:: Provided data

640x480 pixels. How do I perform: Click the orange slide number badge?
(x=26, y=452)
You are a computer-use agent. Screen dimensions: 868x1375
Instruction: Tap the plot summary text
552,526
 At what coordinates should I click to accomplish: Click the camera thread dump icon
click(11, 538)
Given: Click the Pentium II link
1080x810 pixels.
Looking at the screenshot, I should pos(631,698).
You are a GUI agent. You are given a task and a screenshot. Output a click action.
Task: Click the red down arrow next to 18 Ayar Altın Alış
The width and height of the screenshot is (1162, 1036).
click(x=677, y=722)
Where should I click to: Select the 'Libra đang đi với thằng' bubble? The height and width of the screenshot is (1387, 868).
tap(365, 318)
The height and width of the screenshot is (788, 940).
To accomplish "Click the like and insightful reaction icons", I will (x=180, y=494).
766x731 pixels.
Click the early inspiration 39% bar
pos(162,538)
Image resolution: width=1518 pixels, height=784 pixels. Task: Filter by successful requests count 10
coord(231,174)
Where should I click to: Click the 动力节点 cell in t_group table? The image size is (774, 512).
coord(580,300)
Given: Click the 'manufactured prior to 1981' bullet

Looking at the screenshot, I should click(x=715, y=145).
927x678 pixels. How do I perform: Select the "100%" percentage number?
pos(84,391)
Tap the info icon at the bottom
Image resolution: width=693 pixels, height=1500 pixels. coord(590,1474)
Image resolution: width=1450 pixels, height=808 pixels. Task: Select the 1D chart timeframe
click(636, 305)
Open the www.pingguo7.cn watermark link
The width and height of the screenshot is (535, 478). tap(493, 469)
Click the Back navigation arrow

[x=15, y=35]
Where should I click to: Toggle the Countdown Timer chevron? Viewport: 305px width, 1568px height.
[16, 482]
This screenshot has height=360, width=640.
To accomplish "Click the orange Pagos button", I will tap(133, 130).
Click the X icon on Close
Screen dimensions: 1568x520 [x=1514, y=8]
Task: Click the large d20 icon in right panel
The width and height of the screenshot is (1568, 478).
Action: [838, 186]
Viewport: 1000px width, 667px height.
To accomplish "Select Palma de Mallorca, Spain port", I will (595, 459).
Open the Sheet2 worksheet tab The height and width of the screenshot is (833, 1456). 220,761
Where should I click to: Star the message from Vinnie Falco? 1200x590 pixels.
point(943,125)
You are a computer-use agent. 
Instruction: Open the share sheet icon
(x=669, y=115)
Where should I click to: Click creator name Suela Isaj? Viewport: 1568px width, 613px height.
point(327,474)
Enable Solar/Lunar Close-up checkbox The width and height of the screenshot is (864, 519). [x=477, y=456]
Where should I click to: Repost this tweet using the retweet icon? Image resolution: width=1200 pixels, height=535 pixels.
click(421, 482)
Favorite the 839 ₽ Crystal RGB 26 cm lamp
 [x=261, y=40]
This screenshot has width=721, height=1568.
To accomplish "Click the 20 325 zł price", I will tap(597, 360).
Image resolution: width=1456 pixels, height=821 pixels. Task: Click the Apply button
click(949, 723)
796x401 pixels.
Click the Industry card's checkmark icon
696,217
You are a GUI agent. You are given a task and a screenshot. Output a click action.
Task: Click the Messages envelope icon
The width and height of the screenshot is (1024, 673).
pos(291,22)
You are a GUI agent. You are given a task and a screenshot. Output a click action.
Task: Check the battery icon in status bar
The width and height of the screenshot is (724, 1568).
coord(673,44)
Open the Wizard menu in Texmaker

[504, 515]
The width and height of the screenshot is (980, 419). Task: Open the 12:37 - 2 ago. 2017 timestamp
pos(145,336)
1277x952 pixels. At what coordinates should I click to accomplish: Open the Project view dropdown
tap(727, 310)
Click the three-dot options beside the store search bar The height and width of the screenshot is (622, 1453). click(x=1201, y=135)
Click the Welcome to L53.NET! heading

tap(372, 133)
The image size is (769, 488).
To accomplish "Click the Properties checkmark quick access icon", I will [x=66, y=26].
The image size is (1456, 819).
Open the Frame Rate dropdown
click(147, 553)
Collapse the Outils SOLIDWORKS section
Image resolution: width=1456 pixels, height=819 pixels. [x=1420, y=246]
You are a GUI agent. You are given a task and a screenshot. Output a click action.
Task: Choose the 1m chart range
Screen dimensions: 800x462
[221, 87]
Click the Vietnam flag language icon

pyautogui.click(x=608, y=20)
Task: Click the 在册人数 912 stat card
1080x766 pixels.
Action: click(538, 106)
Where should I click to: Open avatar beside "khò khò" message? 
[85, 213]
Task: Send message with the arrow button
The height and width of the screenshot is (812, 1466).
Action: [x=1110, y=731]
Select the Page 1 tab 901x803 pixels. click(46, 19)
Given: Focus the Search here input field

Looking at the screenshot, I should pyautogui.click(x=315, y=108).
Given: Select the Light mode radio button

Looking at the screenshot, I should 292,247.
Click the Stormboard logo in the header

::::

■ **Problem**
Can you render every line of the records above as a Markdown table with a Number column for the row number and a Text column for the line, leaving out the blank lines?

■ **Output for this task**
| Number | Text |
|---|---|
| 1 | 640x480 pixels. How do I perform: Click the orange slide number badge? |
| 2 | (x=26, y=452) |
| 3 | You are a computer-use agent. Screen dimensions: 868x1375 |
| 4 | Instruction: Tap the plot summary text |
| 5 | 552,526 |
| 6 |  At what coordinates should I click to accomplish: Click the camera thread dump icon |
| 7 | click(11, 538) |
| 8 | Given: Click the Pentium II link |
| 9 | 1080x810 pixels. |
| 10 | Looking at the screenshot, I should pos(631,698). |
| 11 | You are a GUI agent. You are given a task and a screenshot. Output a click action. |
| 12 | Task: Click the red down arrow next to 18 Ayar Altın Alış |
| 13 | The width and height of the screenshot is (1162, 1036). |
| 14 | click(x=677, y=722) |
| 15 | Where should I click to: Select the 'Libra đang đi với thằng' bubble? The height and width of the screenshot is (1387, 868). |
| 16 | tap(365, 318) |
| 17 | The height and width of the screenshot is (788, 940). |
| 18 | To accomplish "Click the like and insightful reaction icons", I will (x=180, y=494). |
| 19 | 766x731 pixels. |
| 20 | Click the early inspiration 39% bar |
| 21 | pos(162,538) |
| 22 | Image resolution: width=1518 pixels, height=784 pixels. Task: Filter by successful requests count 10 |
| 23 | coord(231,174) |
| 24 | Where should I click to: Click the 动力节点 cell in t_group table? The image size is (774, 512). |
| 25 | coord(580,300) |
| 26 | Given: Click the 'manufactured prior to 1981' bullet |
| 27 | Looking at the screenshot, I should click(x=715, y=145). |
| 28 | 927x678 pixels. How do I perform: Select the "100%" percentage number? |
| 29 | pos(84,391) |
| 30 | Tap the info icon at the bottom |
| 31 | Image resolution: width=693 pixels, height=1500 pixels. coord(590,1474) |
| 32 | Image resolution: width=1450 pixels, height=808 pixels. Task: Select the 1D chart timeframe |
| 33 | click(636, 305) |
| 34 | Open the www.pingguo7.cn watermark link |
| 35 | The width and height of the screenshot is (535, 478). tap(493, 469) |
| 36 | Click the Back navigation arrow |
| 37 | [x=15, y=35] |
| 38 | Where should I click to: Toggle the Countdown Timer chevron? Viewport: 305px width, 1568px height. |
| 39 | [16, 482] |
| 40 | This screenshot has height=360, width=640. |
| 41 | To accomplish "Click the orange Pagos button", I will tap(133, 130). |
| 42 | Click the X icon on Close |
| 43 | Screen dimensions: 1568x520 [x=1514, y=8] |
| 44 | Task: Click the large d20 icon in right panel |
| 45 | The width and height of the screenshot is (1568, 478). |
| 46 | Action: [838, 186] |
| 47 | Viewport: 1000px width, 667px height. |
| 48 | To accomplish "Select Palma de Mallorca, Spain port", I will (595, 459). |
| 49 | Open the Sheet2 worksheet tab The height and width of the screenshot is (833, 1456). 220,761 |
| 50 | Where should I click to: Star the message from Vinnie Falco? 1200x590 pixels. |
| 51 | point(943,125) |
| 52 | You are a computer-use agent.  |
| 53 | Instruction: Open the share sheet icon |
| 54 | (x=669, y=115) |
| 55 | Where should I click to: Click creator name Suela Isaj? Viewport: 1568px width, 613px height. |
| 56 | point(327,474) |
| 57 | Enable Solar/Lunar Close-up checkbox The width and height of the screenshot is (864, 519). [x=477, y=456] |
| 58 | Where should I click to: Repost this tweet using the retweet icon? Image resolution: width=1200 pixels, height=535 pixels. |
| 59 | click(421, 482) |
| 60 | Favorite the 839 ₽ Crystal RGB 26 cm lamp |
| 61 |  [x=261, y=40] |
| 62 | This screenshot has width=721, height=1568. |
| 63 | To accomplish "Click the 20 325 zł price", I will tap(597, 360). |
| 64 | Image resolution: width=1456 pixels, height=821 pixels. Task: Click the Apply button |
| 65 | click(949, 723) |
| 66 | 796x401 pixels. |
| 67 | Click the Industry card's checkmark icon |
| 68 | 696,217 |
| 69 | You are a GUI agent. You are given a task and a screenshot. Output a click action. |
| 70 | Task: Click the Messages envelope icon |
| 71 | The width and height of the screenshot is (1024, 673). |
| 72 | pos(291,22) |
| 73 | You are a GUI agent. You are given a task and a screenshot. Output a click action. |
| 74 | Task: Check the battery icon in status bar |
| 75 | The width and height of the screenshot is (724, 1568). |
| 76 | coord(673,44) |
| 77 | Open the Wizard menu in Texmaker |
| 78 | [504, 515] |
| 79 | The width and height of the screenshot is (980, 419). Task: Open the 12:37 - 2 ago. 2017 timestamp |
| 80 | pos(145,336) |
| 81 | 1277x952 pixels. At what coordinates should I click to accomplish: Open the Project view dropdown |
| 82 | tap(727, 310) |
| 83 | Click the three-dot options beside the store search bar The height and width of the screenshot is (622, 1453). click(x=1201, y=135) |
| 84 | Click the Welcome to L53.NET! heading |
| 85 | tap(372, 133) |
| 86 | The image size is (769, 488). |
| 87 | To accomplish "Click the Properties checkmark quick access icon", I will [x=66, y=26]. |
| 88 | The image size is (1456, 819). |
| 89 | Open the Frame Rate dropdown |
| 90 | click(147, 553) |
| 91 | Collapse the Outils SOLIDWORKS section |
| 92 | Image resolution: width=1456 pixels, height=819 pixels. [x=1420, y=246] |
| 93 | You are a GUI agent. You are given a task and a screenshot. Output a click action. |
| 94 | Task: Choose the 1m chart range |
| 95 | Screen dimensions: 800x462 |
| 96 | [221, 87] |
| 97 | Click the Vietnam flag language icon |
| 98 | pyautogui.click(x=608, y=20) |
| 99 | Task: Click the 在册人数 912 stat card |
| 100 | 1080x766 pixels. |
| 101 | Action: click(538, 106) |
| 102 | Where should I click to: Open avatar beside "khò khò" message?  |
| 103 | [85, 213] |
| 104 | Task: Send message with the arrow button |
| 105 | The height and width of the screenshot is (812, 1466). |
| 106 | Action: [x=1110, y=731] |
| 107 | Select the Page 1 tab 901x803 pixels. click(46, 19) |
| 108 | Given: Focus the Search here input field |
| 109 | Looking at the screenshot, I should pyautogui.click(x=315, y=108). |
| 110 | Given: Select the Light mode radio button |
| 111 | Looking at the screenshot, I should 292,247. |
| 112 | Click the Stormboard logo in the header |